1. Getting PCC for my spouse with the permanent address, as we know that police verification happened for issuing that passport. Then I apply for PCC with the current address, so I have to go through the police verification once again.

Will RPO track that husband & wife applied for PCC with different addresses? What are the problems here?

2. Applying PCC for both of us with the current address, so we both go through the police verification. 

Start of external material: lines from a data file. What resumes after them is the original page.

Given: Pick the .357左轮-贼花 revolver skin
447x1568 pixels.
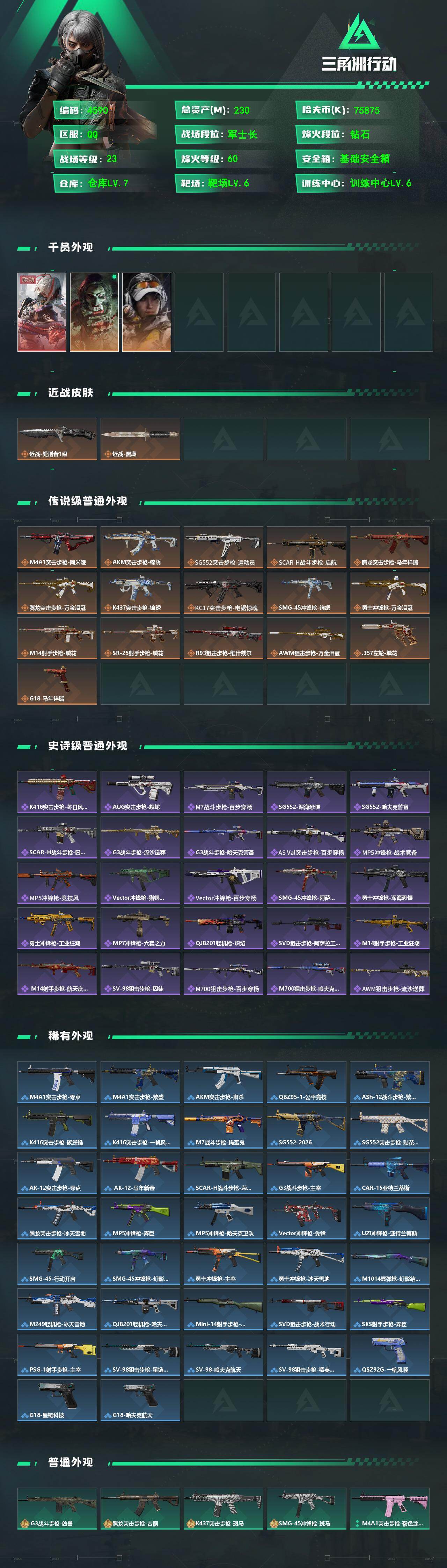Looking at the screenshot, I should point(389,638).
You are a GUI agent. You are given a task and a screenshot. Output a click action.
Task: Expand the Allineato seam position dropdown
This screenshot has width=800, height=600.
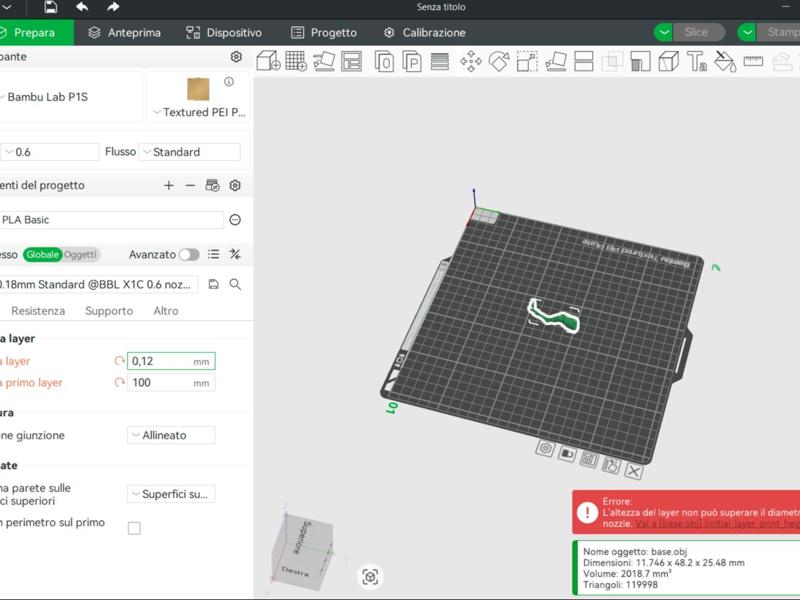tap(171, 436)
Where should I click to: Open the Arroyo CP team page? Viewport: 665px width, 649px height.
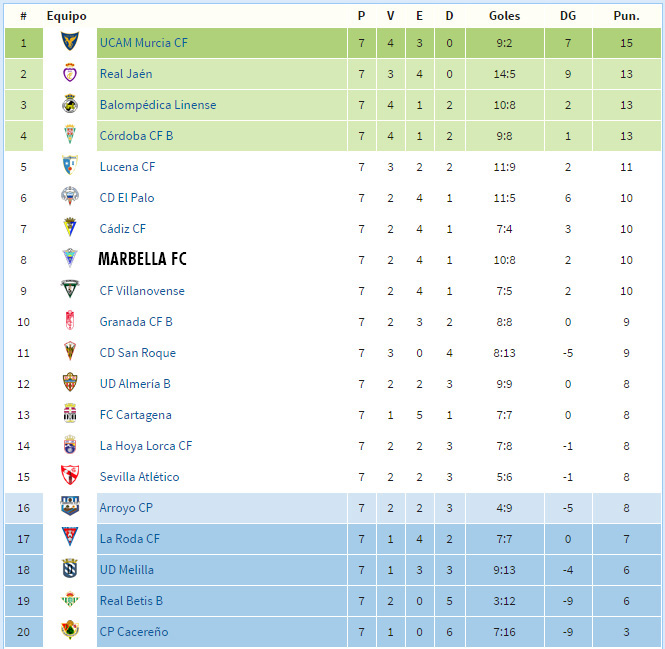(126, 508)
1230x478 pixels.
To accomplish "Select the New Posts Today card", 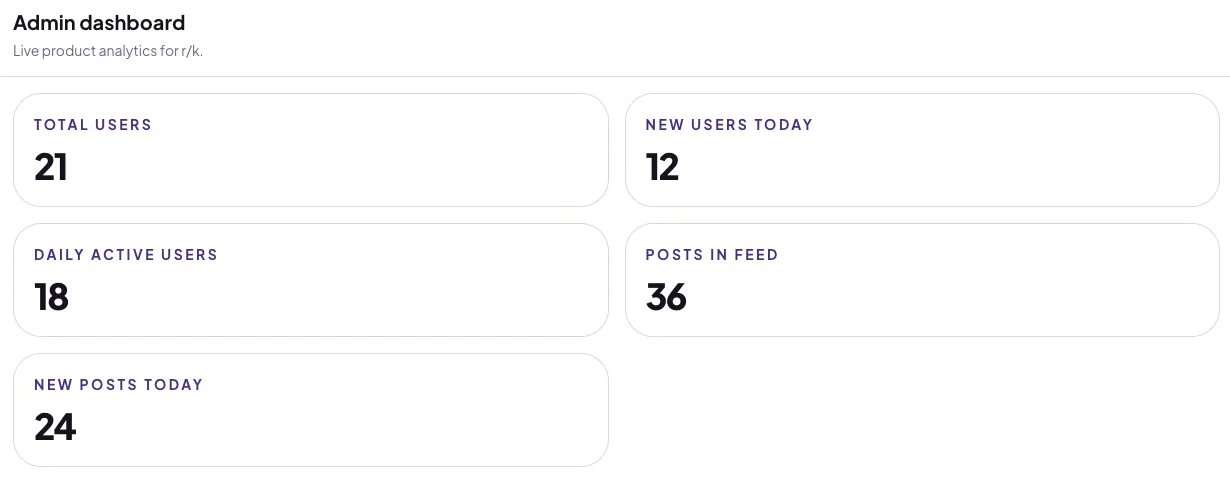I will pyautogui.click(x=311, y=410).
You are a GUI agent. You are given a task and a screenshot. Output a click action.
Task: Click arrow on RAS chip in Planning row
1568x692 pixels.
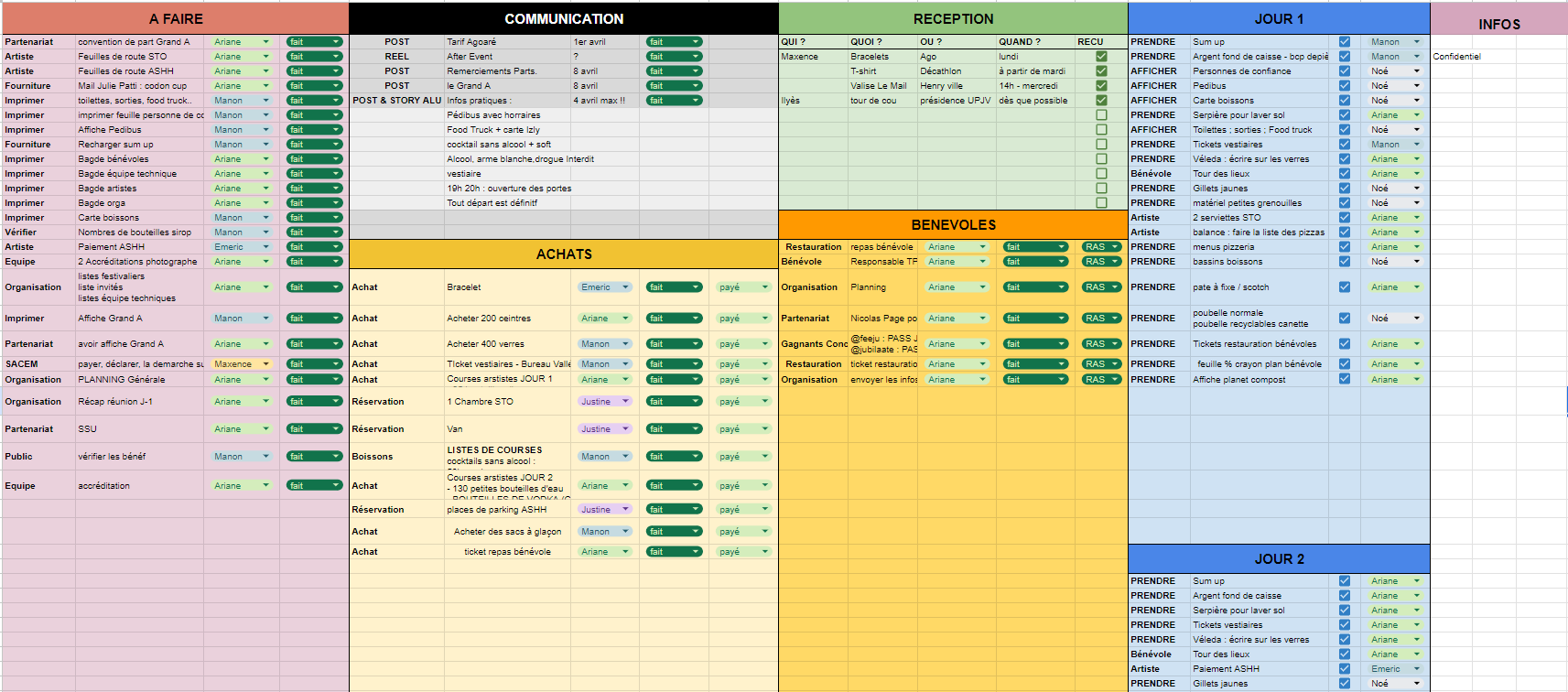tap(1115, 287)
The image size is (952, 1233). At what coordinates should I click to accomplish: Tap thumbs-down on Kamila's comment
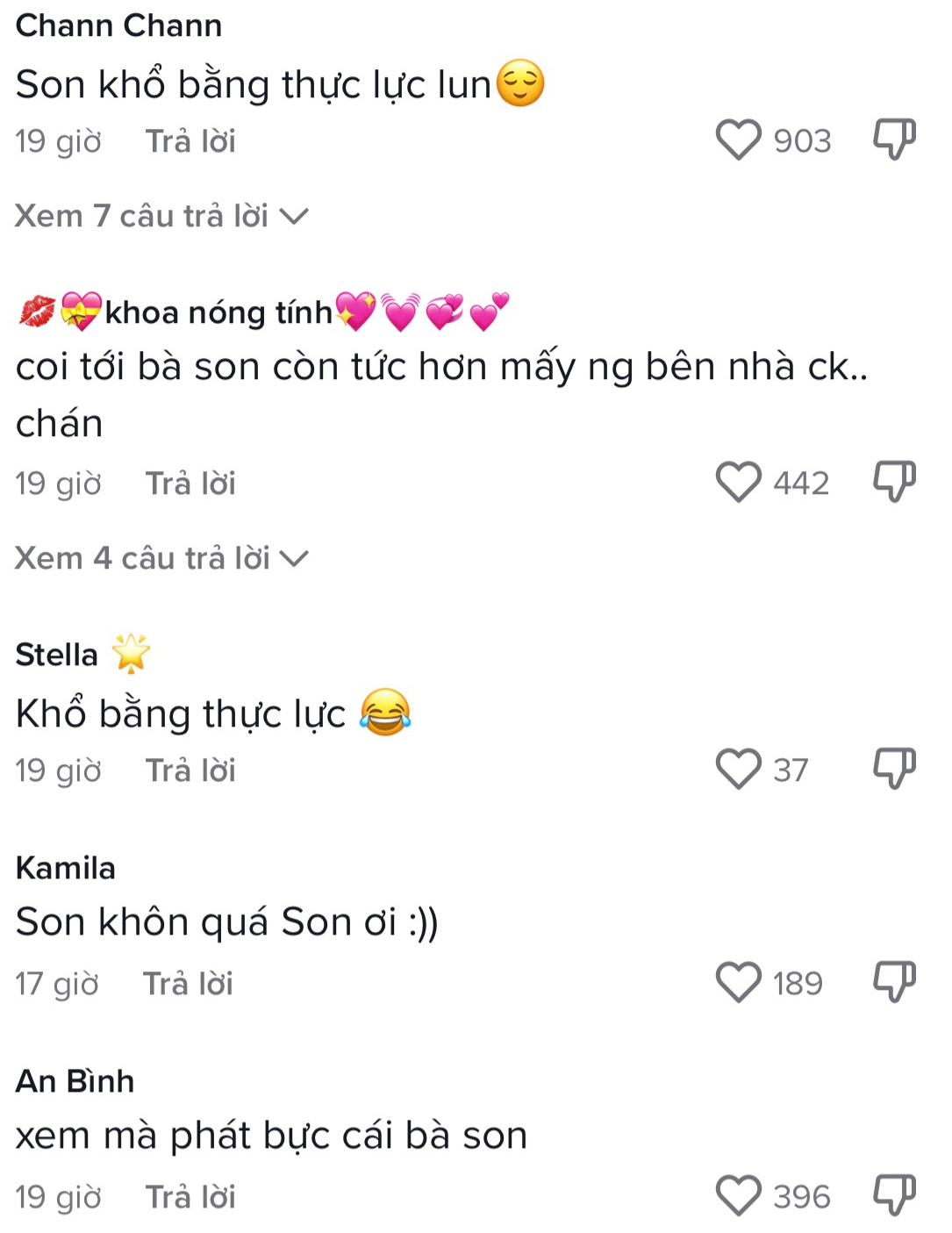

I appreciate your opinions and suggestions on this front.

- Radhika


----------



## aspireaus (Apr 17, 2012)

radhika said:


> Hi,
> 
> My spouse's passport has permanent address which is different from our current address. My passport has different address where I lived several years ago.
> 
> ...


Hi Radhika,

My husband has the same problem with his passport. The address in the passport is different to where we were staying. But his driving license was on the current address. So we produced the copy of his driving license as an address proof.

So, even if the address on the passports are different, if you can produce a valid address proof with your current address location, it should be fine.

Cheers,
Aparna


----------



## manasabr09 (Jul 13, 2011)

radhika said:


> Hi,
> 
> My spouse's passport has permanent address which is different from our current address. My passport has different address where I lived several years ago.
> 
> ...


U can go for Option 2.

My case is also the same.

You just have to produce address proof of the current address.

Address proof can be anything like electricity bills, telephone bills, bank statements, gas connection which has the current address


----------



## ssen (Dec 20, 2012)

My case:
1. I have permanent address(West Bengal) on my passport.
2. Currently staying at Hyderabad and have Gas Connection subscription voucher for current address.
My spouse's(2nd applicant's ) case:
1. Has an old address(which is neither current nor permanent) on the passport.
2. Has multiple proofs for permanent address at West Bengal but no proof for current address at Hyderabad.

Please advise the best and fastest option for applying the PCC at PSK.


----------



## manasabr09 (Jul 13, 2011)

Hi ssen

In both ur cases..its better to get pcc done in Bengal as both the passports have bengal address. The reason is while applying for passports police verification would have been done n records are available. So again police chk is not required n u ll get pcc in two to threr hours depending upon crowd.

If u apply frm current address which is hyderabad...police verifications records ll not b available though u have address proof. So police check will b done. Police check ll take more than a month and they ll make u move around police stations which is very disgusting n waste of time.

I had this bad experience of applying frm current address. So i suggest u to go to Bengal n apply.

Its better to travel to ur hometown n enjoy with family n get wrk done easily than going around police station.

Hope this helps.

Good luck!!!


----------



## ssen (Dec 20, 2012)

manasabr09 said:


> Hi ssen
> 
> In both ur cases..its better to get pcc done in Bengal as both the passports have bengal address. The reason is while applying for passports police verification would have been done n records are available. So again police chk is not required n u ll get pcc in two to threr hours depending upon crowd.
> 
> ...


Thanks for your patience in replying.

Is there a chance of getting the PCC done from PSK within 2-3 hours or may be 1-2 days, even though the address on the passport is not the permanent address but an address only in the same area.


----------



## superm (Jul 1, 2012)

ssen said:


> Thanks for your patience in replying.
> 
> Is there a chance of getting the PCC done from PSK within 2-3 hours or may be 1-2 days, even though the address on the passport is not the permanent address but an address only in the same area.


if addr on passport = current address then you should have it on same day.. even if same area - people have received same day but this is not for sure!


----------